Saturday, November 29, 2008

another black friday in the foxhole!

i spent black friday in my house eating everything i could get my hands on and watching everything i could in my on demand files on comcast. nice, huh?

today, i hope to venture out of the house with no particular place to go and actually do something that leads to something fun. what does that mean?

i think a lot about doing stuff, like riding my bike, or talking a walk out in the woods behind the house. maybe sitting still on the deck at dusk. i think also about finishing painting the hall stairways so i could finish with the banister repair. i think also about cleaning my room, and cleaning the kitchen floors. i did take a shower and i do have clean clothes. however, i do also have a mound of unclean castoffs, and a lot of things that i should do.

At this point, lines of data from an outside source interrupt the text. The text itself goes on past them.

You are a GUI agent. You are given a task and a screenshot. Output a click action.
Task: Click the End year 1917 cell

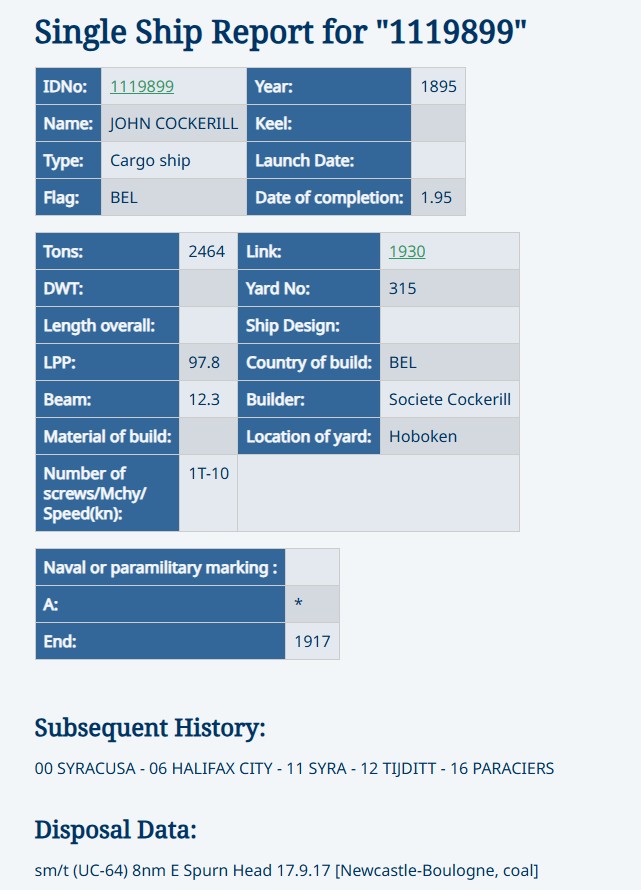click(x=312, y=642)
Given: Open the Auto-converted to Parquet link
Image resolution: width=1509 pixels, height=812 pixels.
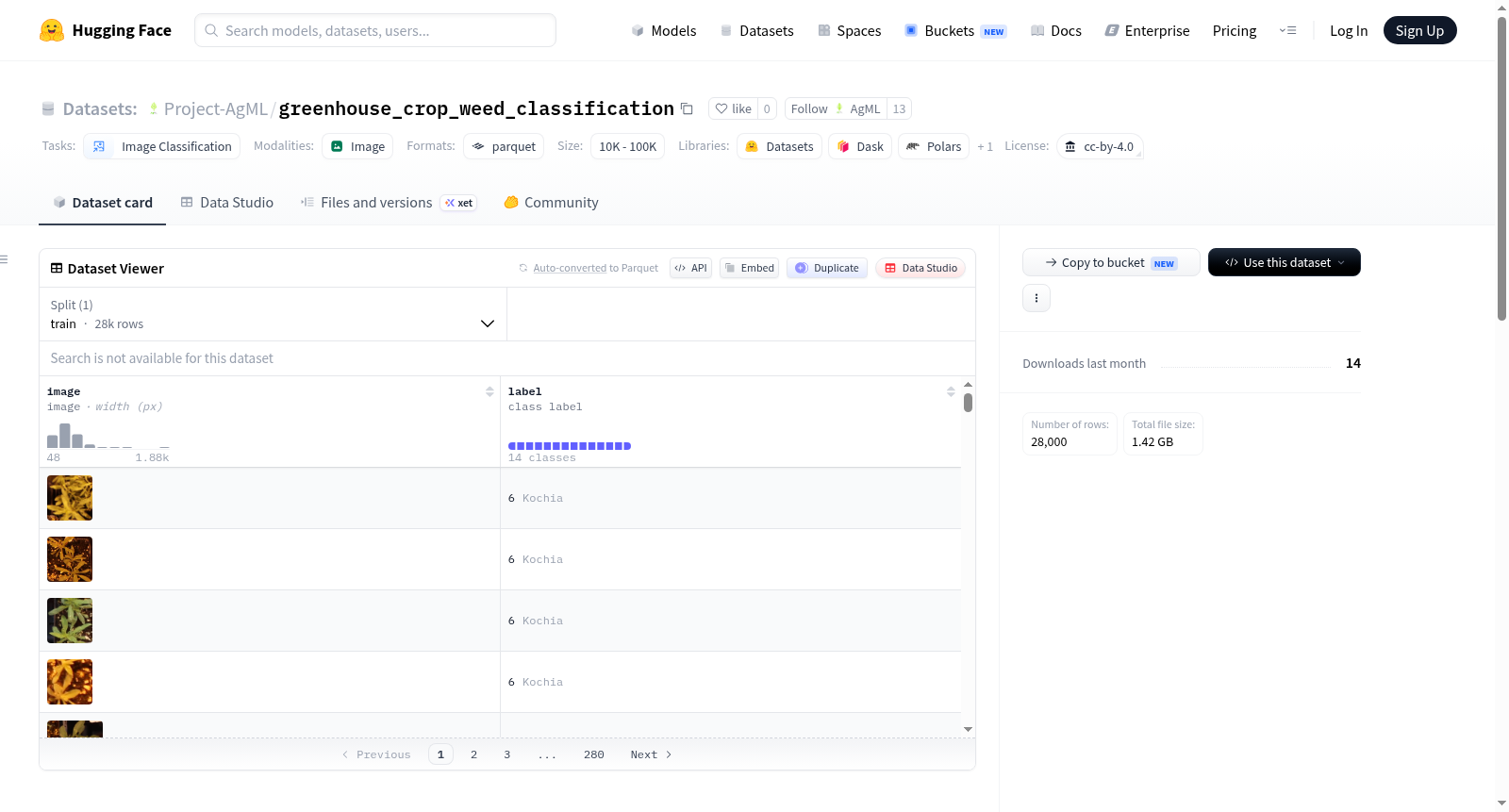Looking at the screenshot, I should (x=595, y=269).
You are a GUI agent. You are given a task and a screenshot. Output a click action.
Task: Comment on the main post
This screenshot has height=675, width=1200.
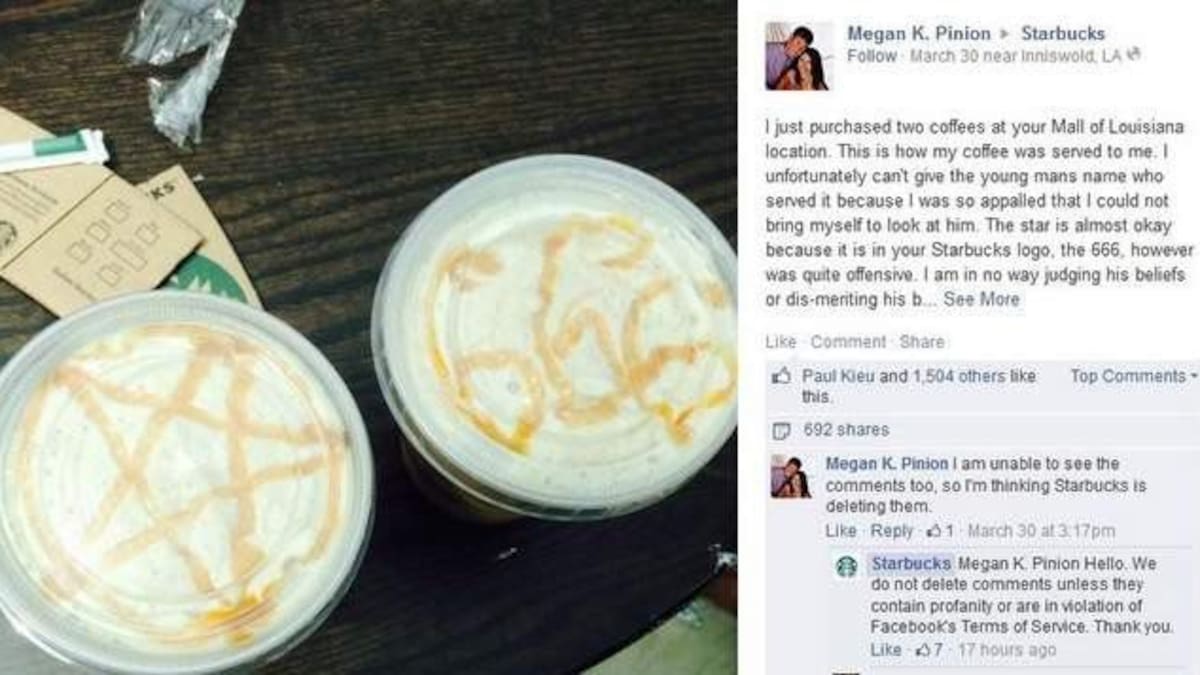pos(848,342)
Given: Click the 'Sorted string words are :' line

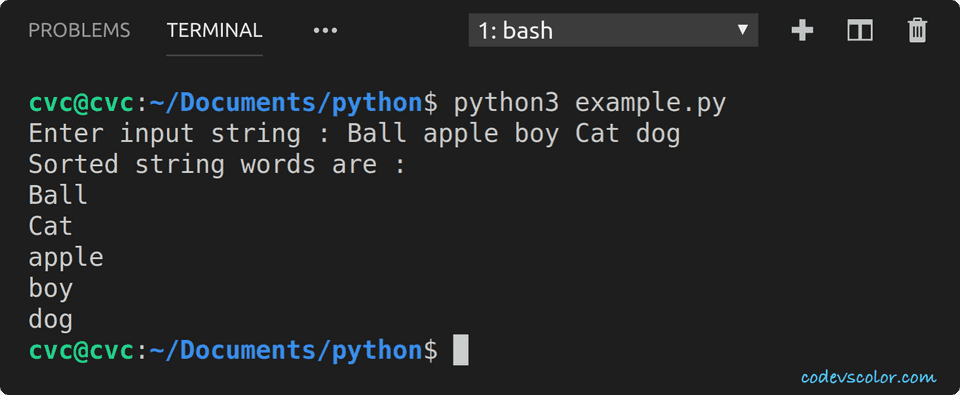Looking at the screenshot, I should [217, 165].
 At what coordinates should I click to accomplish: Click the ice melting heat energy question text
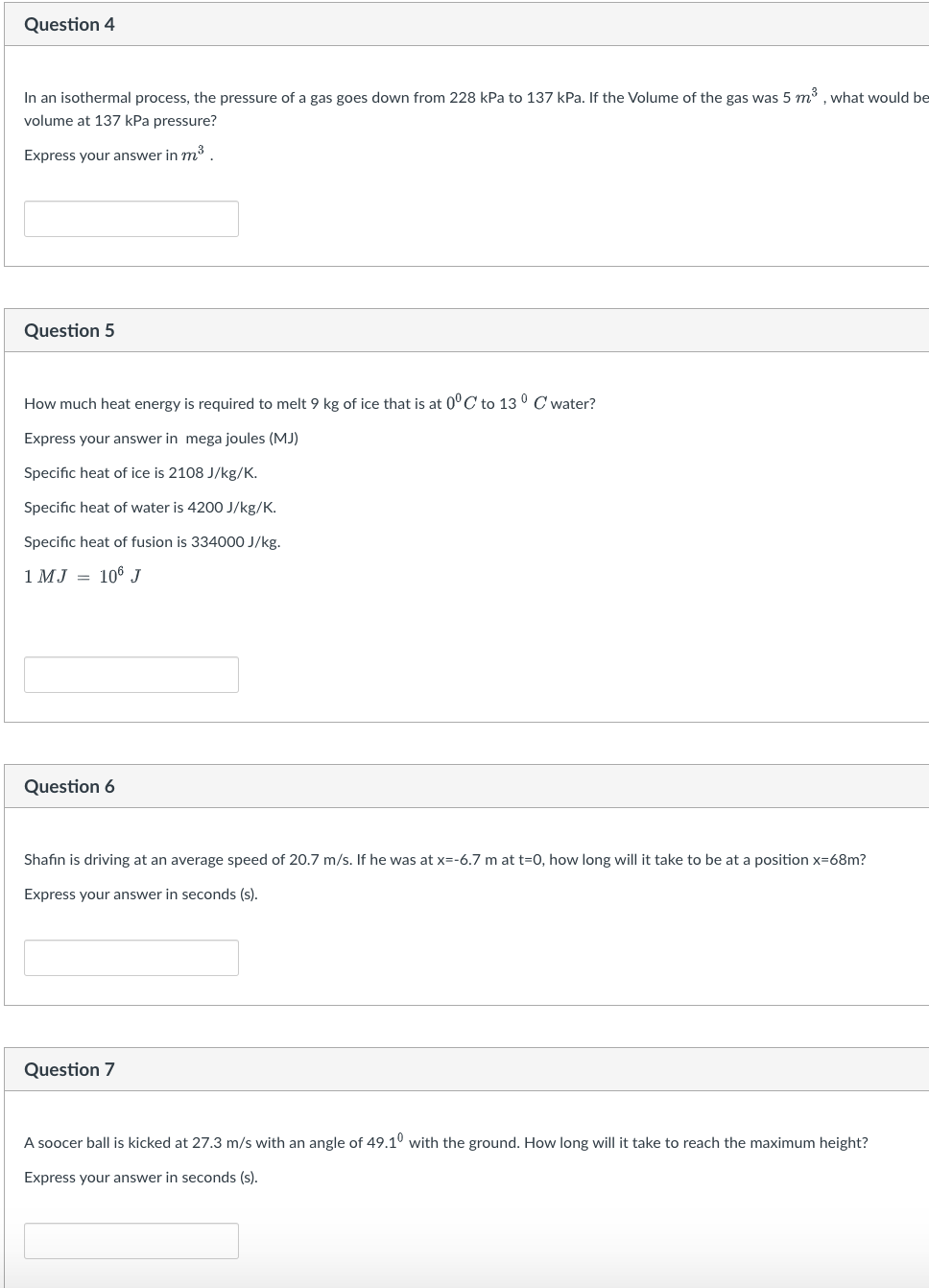(x=310, y=403)
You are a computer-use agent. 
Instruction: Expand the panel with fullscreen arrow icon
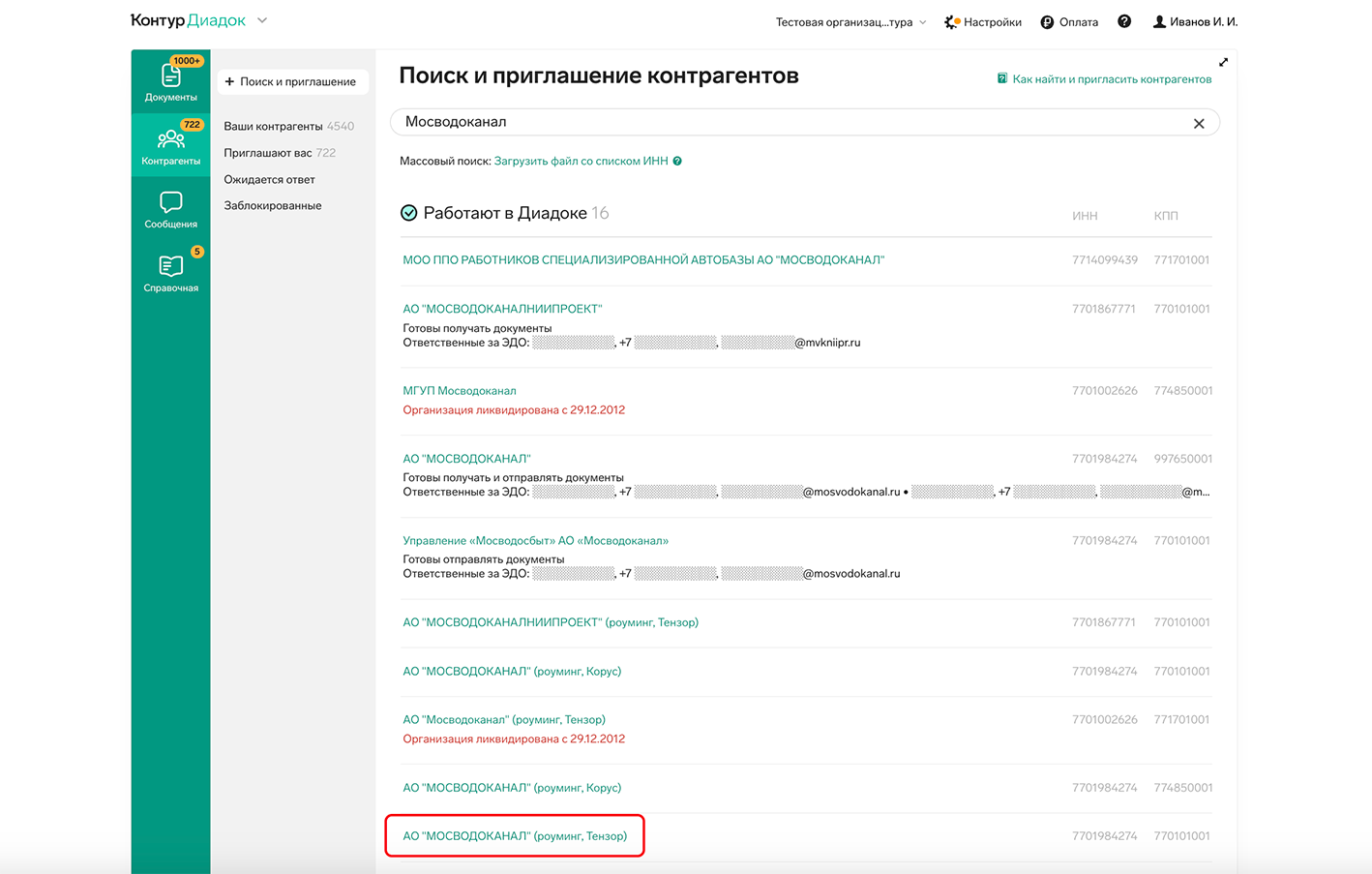(1223, 62)
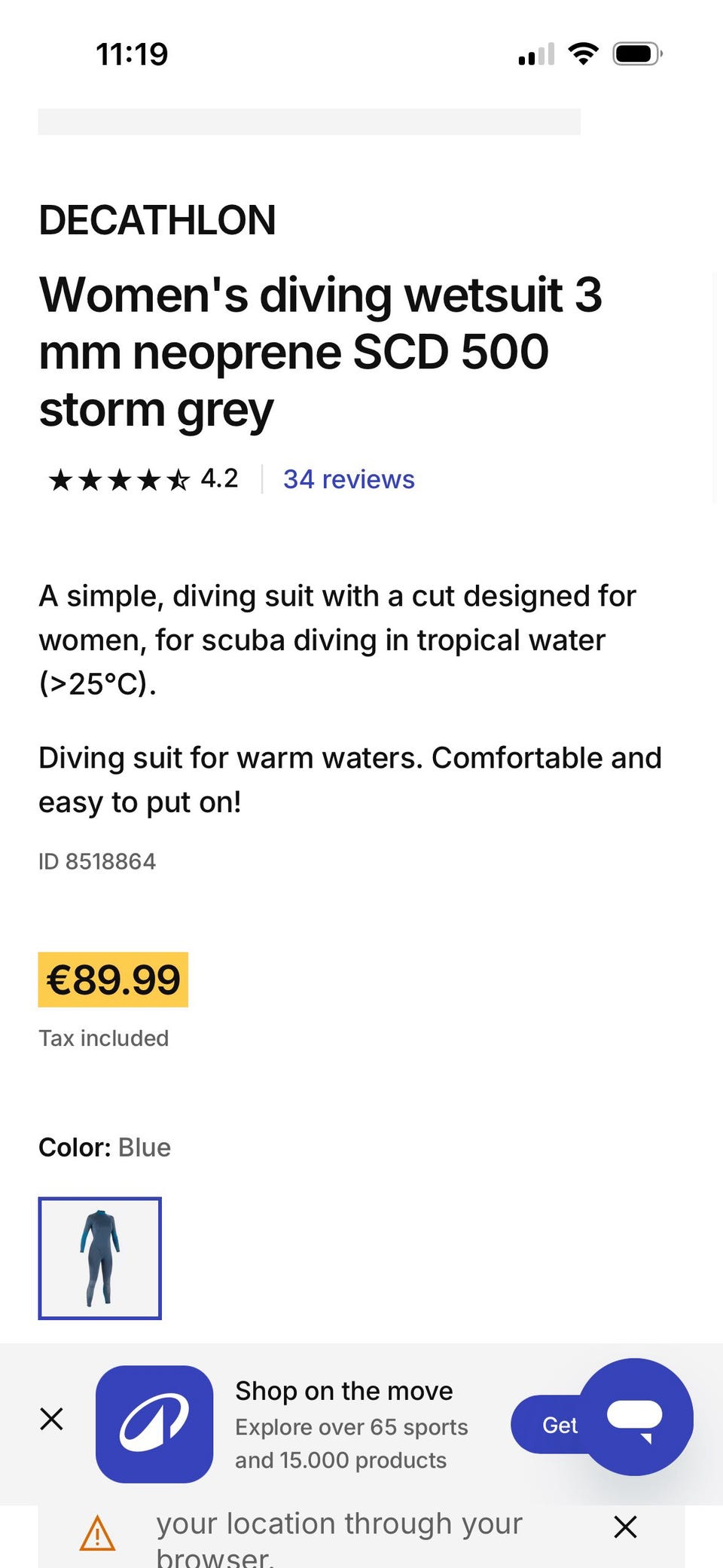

considering my state of "blah" and considering my new found love of being in the foxhole, it is likely time to explore the possibility of more "ammunition" which for me means changing my medicine. i just don't think i can go into this xmas season without a few things to protect myself. attitude at xmas is everything, and if you are not prepared for the war, you will be surely shredded. considering my current cole slaw status, it is probably a good idea to force myself to get medical advice and to try and get myself a little bit up off of the ground. i am not depressed in the old way i was before drugs, but i think the reality is that i am somewhat depressed and i am starting to feel like a candidate for one of the depression on tv commercials. cimbalta anyone?

i think i could put up with most anything if i just had some enthusiasm for something, anything. i am not reading, i am listless, and i just don't care about even the basic stuff, like keeping my house clean, or looking terrific (like that every happens even in the perfectly drug balanced world!) i just can't get interested or excited about anything, and i am way too sensitive to everything. i can cry at the drop of a hat and get mad irrationally over things that i should just blow off. mostly i am feeling a lot unappreciated and devalued. i am not sure how to rectify this situation other than to get some medical help. i should have done that a long time ago, but like everything else, i just don't care enough to do anything about it.

however, it is xmas, my least favorite time of the year, and i just don't want to be a crushed cornflake when it is all over. i would like to want to cook or shop for people. right now, i don't. so off to a hopefully new doctor on monday. i will try and make the appointment with the doctor meg recommended to me and see what happens.